- TAREFAS A REALIZAR:
- 1) Reproduza, por favor, o trecho do texto sobre a Maratona de Leitura da Sertã entre "O tradicional encerramento" e "Renato Filipe Cardoso.", inclusive.
- 2) Segundo o texto sobre a Maratona de Leitura da Sertã, em que dias decorreu o evento?
- 3) Enumere os espetáculos de encerramento referidos no texto sobre a Maratona de Leitura da Sertã.
[TEXTO FORNECIDO]
O Castelo da Sertã encheu para receber os espetáculos de encerramento da 13ª Maratona de Leitura da Sertã, um festival literário cuja edição 2025 foi alusiva ao “Medo”. O evento levou ao concelho da Sertã, de 3 a 5 de julho, mais de 100 convidados e 80 atividades em torno do livro e da leitura.
O tradicional encerramento da Maratona de Leitura e das 24 horas a ler aconteceu no sábado, no recinto do Castelo da Sertã, com três espetáculos: “Cartografia do medo ao vivo”, com direção artística de André Neves (Maze); “A faca não corta o fogo”, com Pedro Lamares e André ‘Pancho’ e “A consonância do medo”, com Marco Figueiredo, Grupo Coral do Sertanense Futebol Clube, Grupo de Jovens Dar+, Filipe Lopes, Isaque Ferreira, Jorge Serafim e Renato Filipe Cardoso.
Com a direção artística de Maze (André Neves), “A Cartografia do Medo” lançou o mote na última noite da Maratona de Leitura e proporcionou um momento intenso: desconstruiu preconceitos e enfrentou fobias, através das narrativas em que cada um dos participantes se permitiu superar os medos, mostrando que o segredo é tão só “ter fé”.
[/TEXTO FORNECIDO]
[DADOS FORNECIDOS]
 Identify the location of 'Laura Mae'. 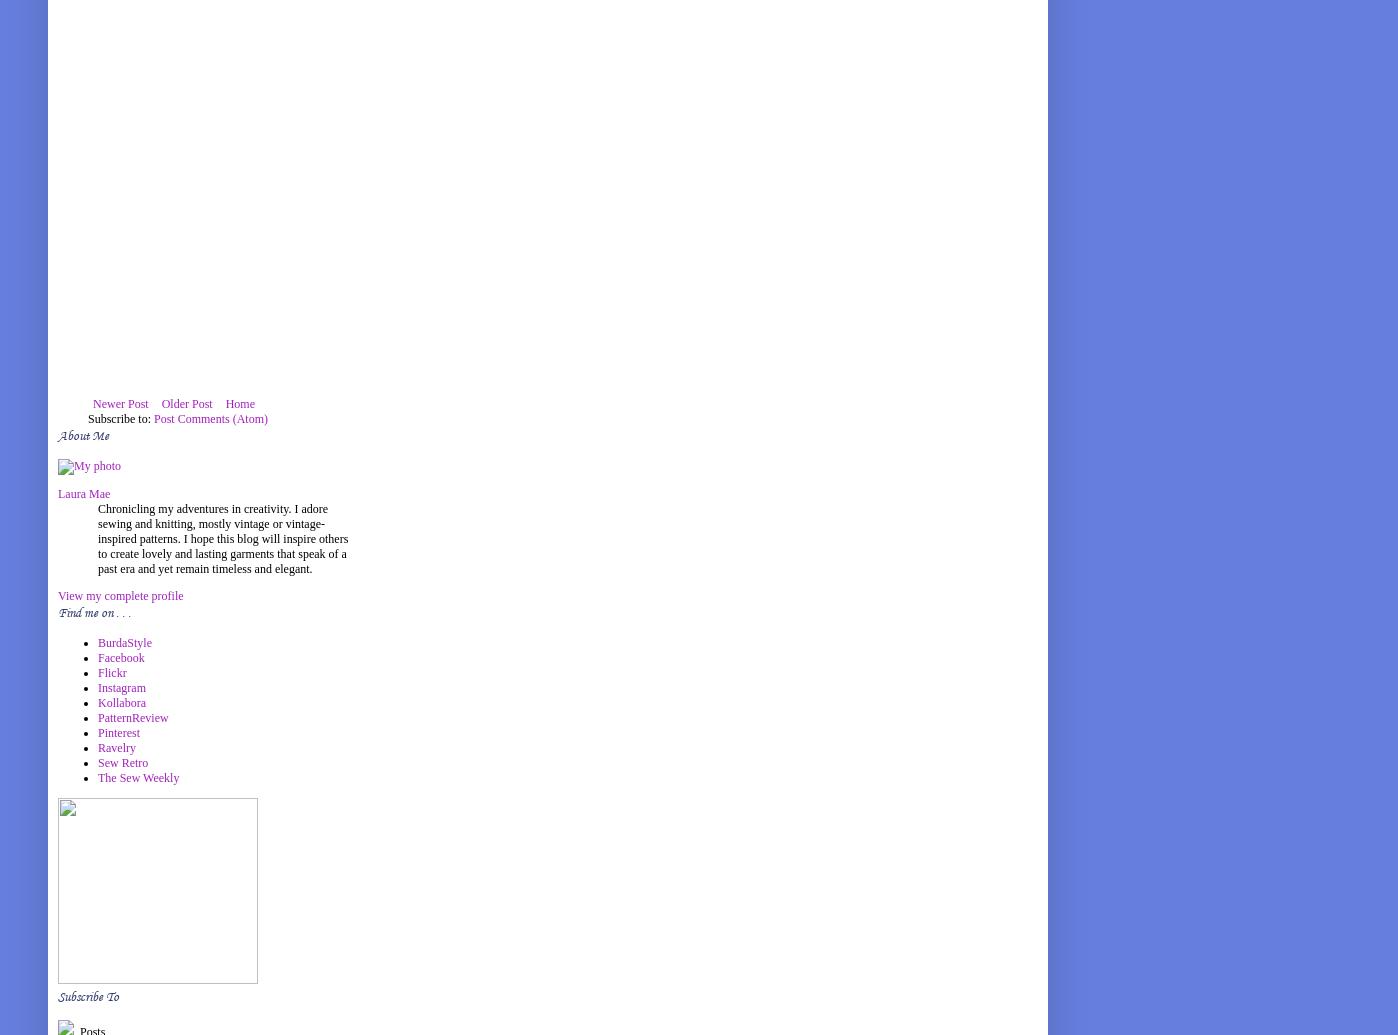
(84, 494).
[/DADOS FORNECIDOS]
- LISTA DE RESPOSTAS:
- 1)
O tradicional encerramento da Maratona de Leitura e das 24 horas a ler aconteceu no sábado, no recinto do Castelo da Sertã, com três espetáculos: “Cartografia do medo ao vivo”, com direção artística de André Neves (Maze); “A faca não corta o fogo”, com Pedro Lamares e André ‘Pancho’ e “A consonância do medo”, com Marco Figueiredo, Grupo Coral do Sertanense Futebol Clube, Grupo de Jovens Dar+, Filipe Lopes, Isaque Ferreira, Jorge Serafim e Renato Filipe Cardoso.

- 2) De 3 a 5 de julho.

- 3) "Cartografia do medo ao vivo"; "A faca não corta o fogo"; "A consonância do medo".